Carla se había ido temprano (me despidió con un beso al que yo respondí entre sueños) y la casa estaba en silencio. Como de costumbre hacía, había desconectado el teléfono para poder dormir sin problemas hasta que me despertara. Últimamente, solía hacerlo muy tarde. Y con resaca, la mayoría de las veces. Día sí y día también, acababa la noche en alguna fiesta o en cualquiera de los bares que entonces eran obligatorios. Y bebía, cómo no. Siempre había bebido mucho (era la moda en aquellos años), pero en los últimos tiempos bebía cada vez más. Y fumaba. Tabaco o lo que cayera. Era también la moda y mi obligación, si quería estar a la altura de mi imagen como artista.

Pero ahora me arrepentía de haber bebido y fumado tanto. Como la mayoría de los días, me arrepentía de haber bebido y fumado tanto y de haber perdido la noche prolongándola de bar en bar, primero, y acostándome luego con una chica a la que sólo me unía el deseo; ni el más mínimo interés sentimental o personal. Estaba ya acostumbrado. Casi como por inercia, acababa haciéndolo cada noche y luego me lamentaba, pese a que al día siguiente volviera a hacer lo mismo que el anterior. Llevaba así mucho tiempo.

Aquel día, sin embargo, mi arrepentimiento era mucho más que eso. La resaca era la misma y la sensación de hastío igual que la de otras veces, pero mi arrepentimiento era mucho más que eso. Otros días, al despertarme, sentía que aquella vida comenzaba ya a aburrirme y a cansarme, pero nunca, como ahora, con aquella intensidad. La razón estaba sin duda en el descubrimiento que aquella noche había hecho mientras contemplaba el cuadro que ahora volvía a tener enfrente: el vacío que había en él era el mismo que sentía dentro de mí en aquel momento.

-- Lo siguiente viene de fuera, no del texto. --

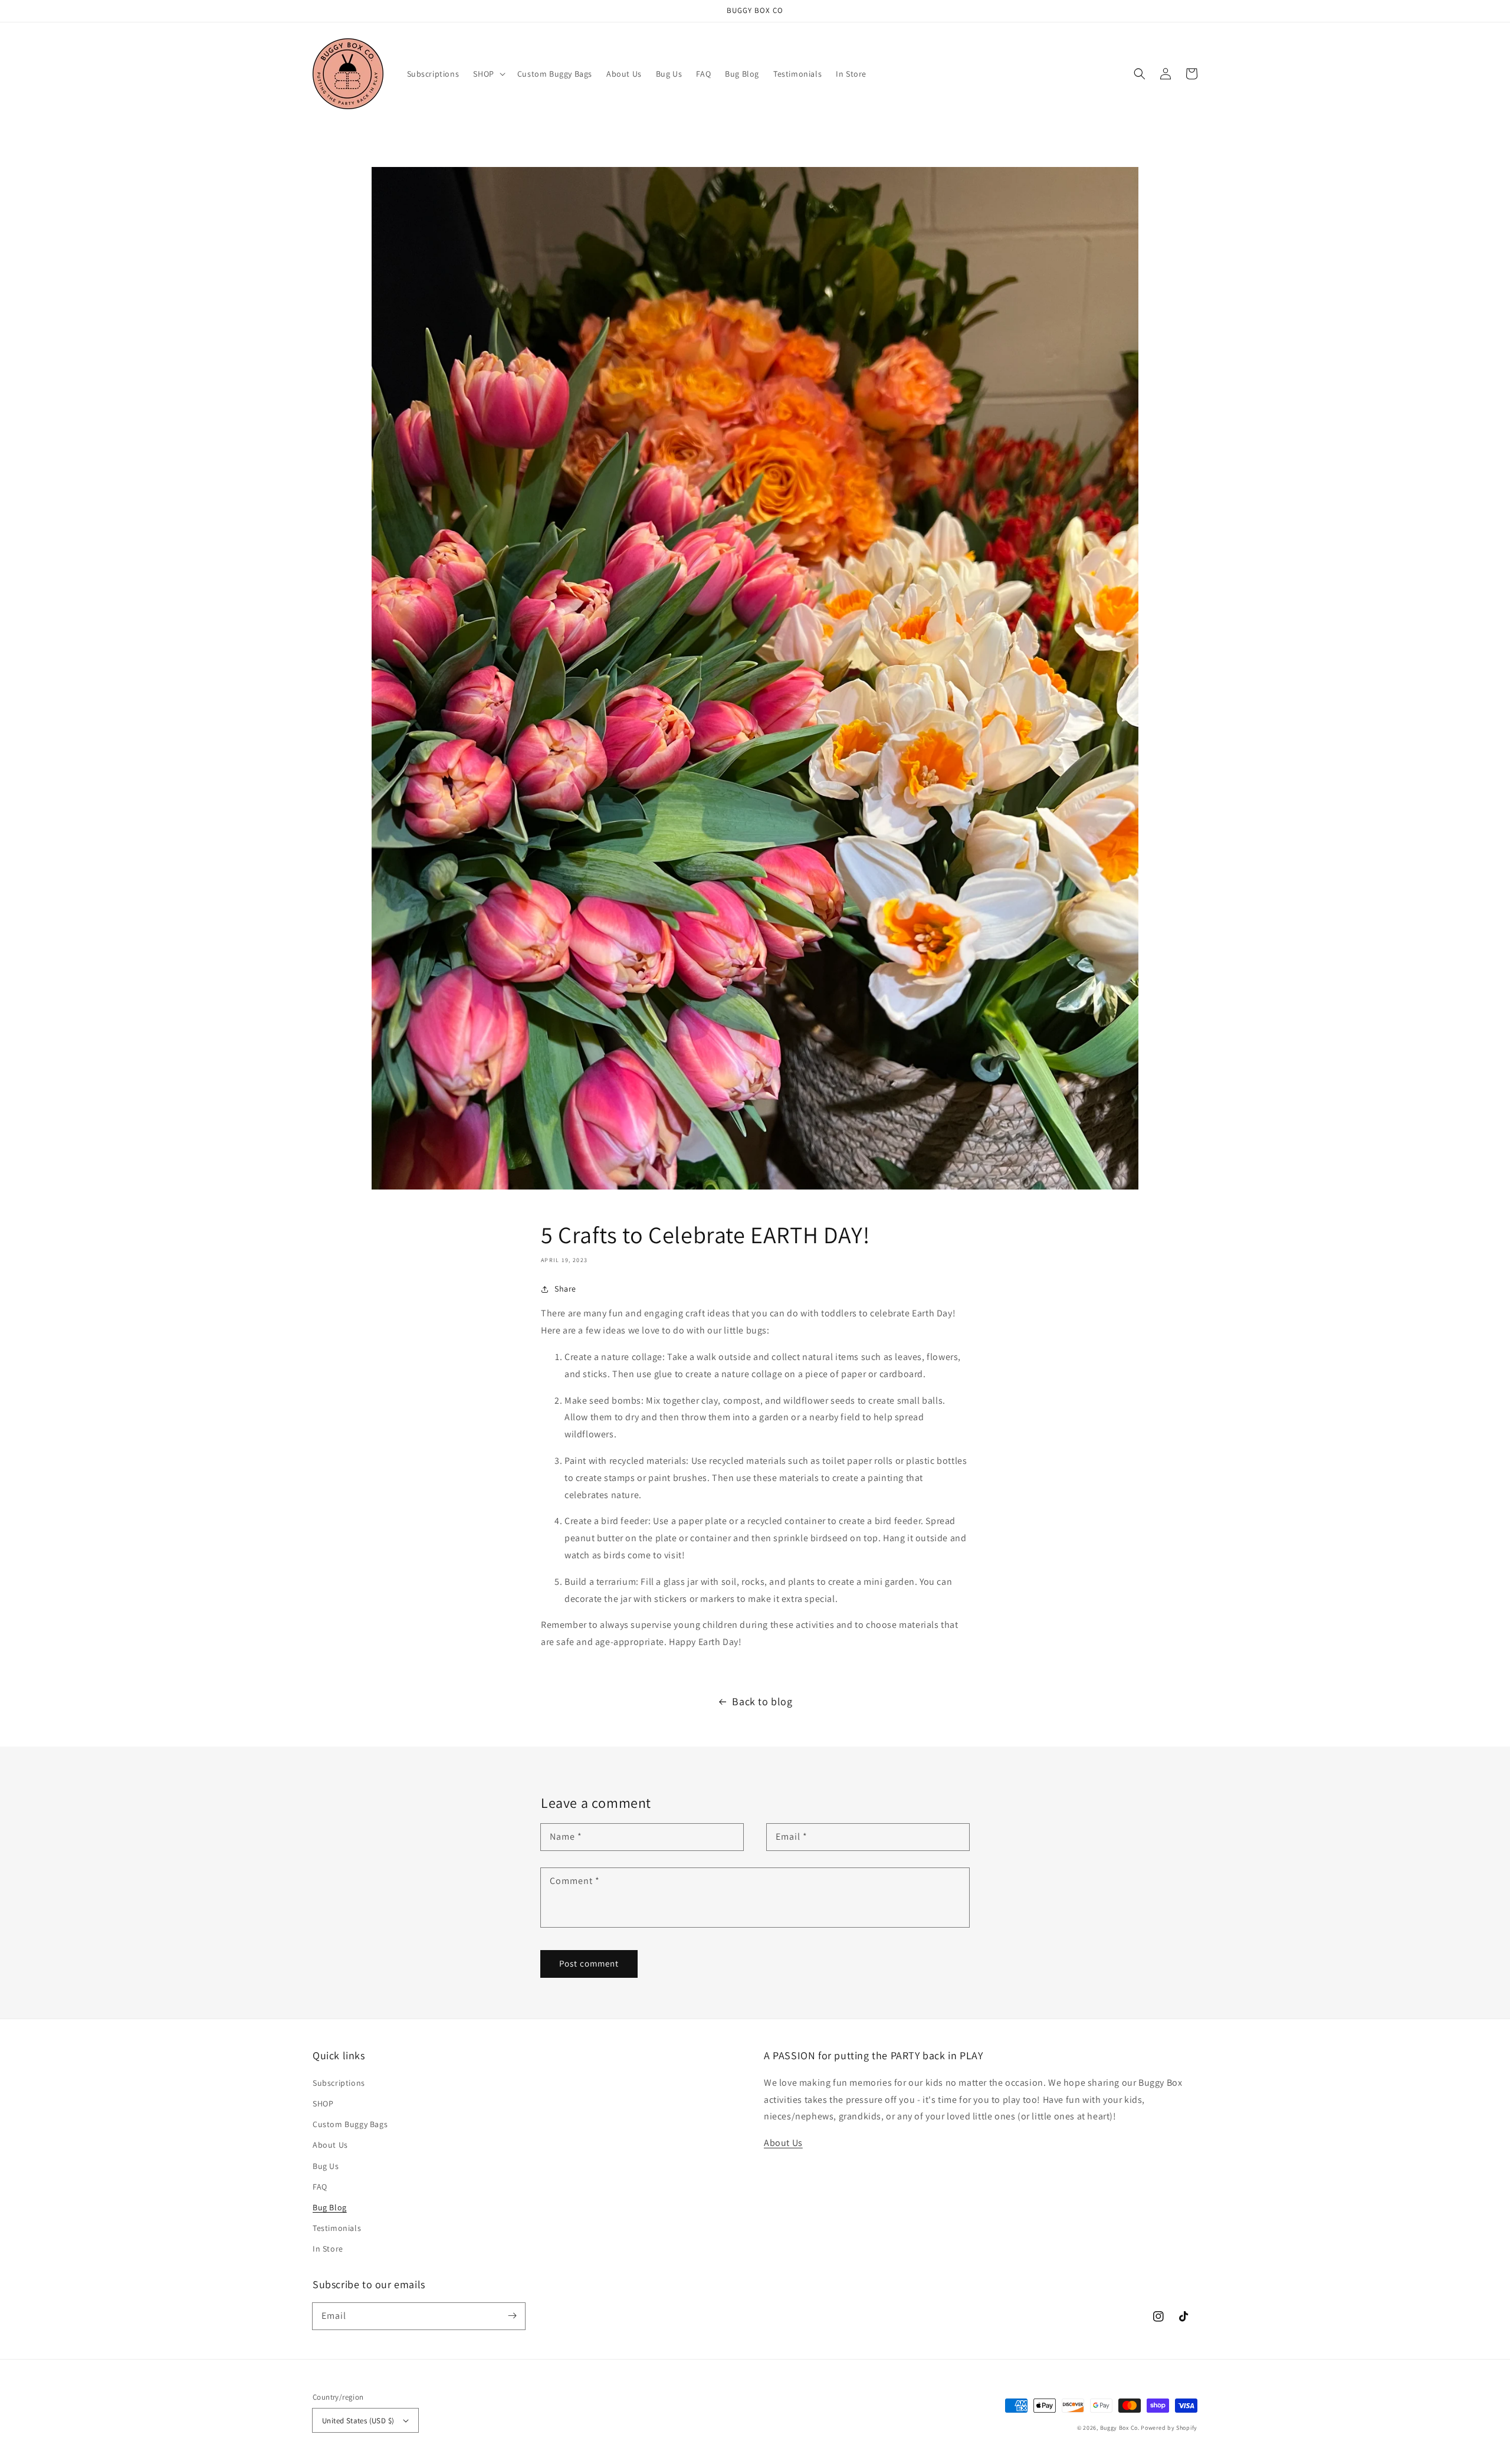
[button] (488, 73)
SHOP (323, 2103)
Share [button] (565, 1288)
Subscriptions (339, 2083)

El descubrimiento que eso supuso me costó asimilarlo aún mucho. Como siempre me sucede, entre que descubro algo y lo asumo de verdad, ha de pasar algún tiempo, que varía según su trascendencia y según mis circunstancias personales en el momento. Y las que estaba viviendo entonces no eran, sin duda, las más propicias para aceptar aquél con normalidad. Como pintor vivía mi mejor época, en lo económico las cosas me iban cada vez mejor (ya ni siquiera debía dinero a la galería) y el futuro se me presentaba espléndido, por lo menos en lo material. Así que no era el mejor momento para aceptar que el vacío que sentía fuera algo más que una sensación.

Pero lo era, vaya que si lo era. Aunque intenté borrarlo de mi memoria y aunque nunca lo comenté con nadie (¿con quién podría haberlo hecho, pienso ahora, al recordar aquello?), aquella sensación me perseguía, sobre todo por las noches, cuando me quedaba solo. Durante el día, estaba tan ocupado, siempre rodeado de gente o entregado a mi trabajo de pintor, que no tenía tiempo de sentir nada. Pero, de noche, cuando volvía a casa de madrugada o cuando, sin salir de ella, daba por concluido el trabajo, sentía que un gran vacío se abría en mi corazón. Daba igual que estuviera acompañado. El vacío que sentía era tan fuerte que me hacía sentirme solo a pesar de ello.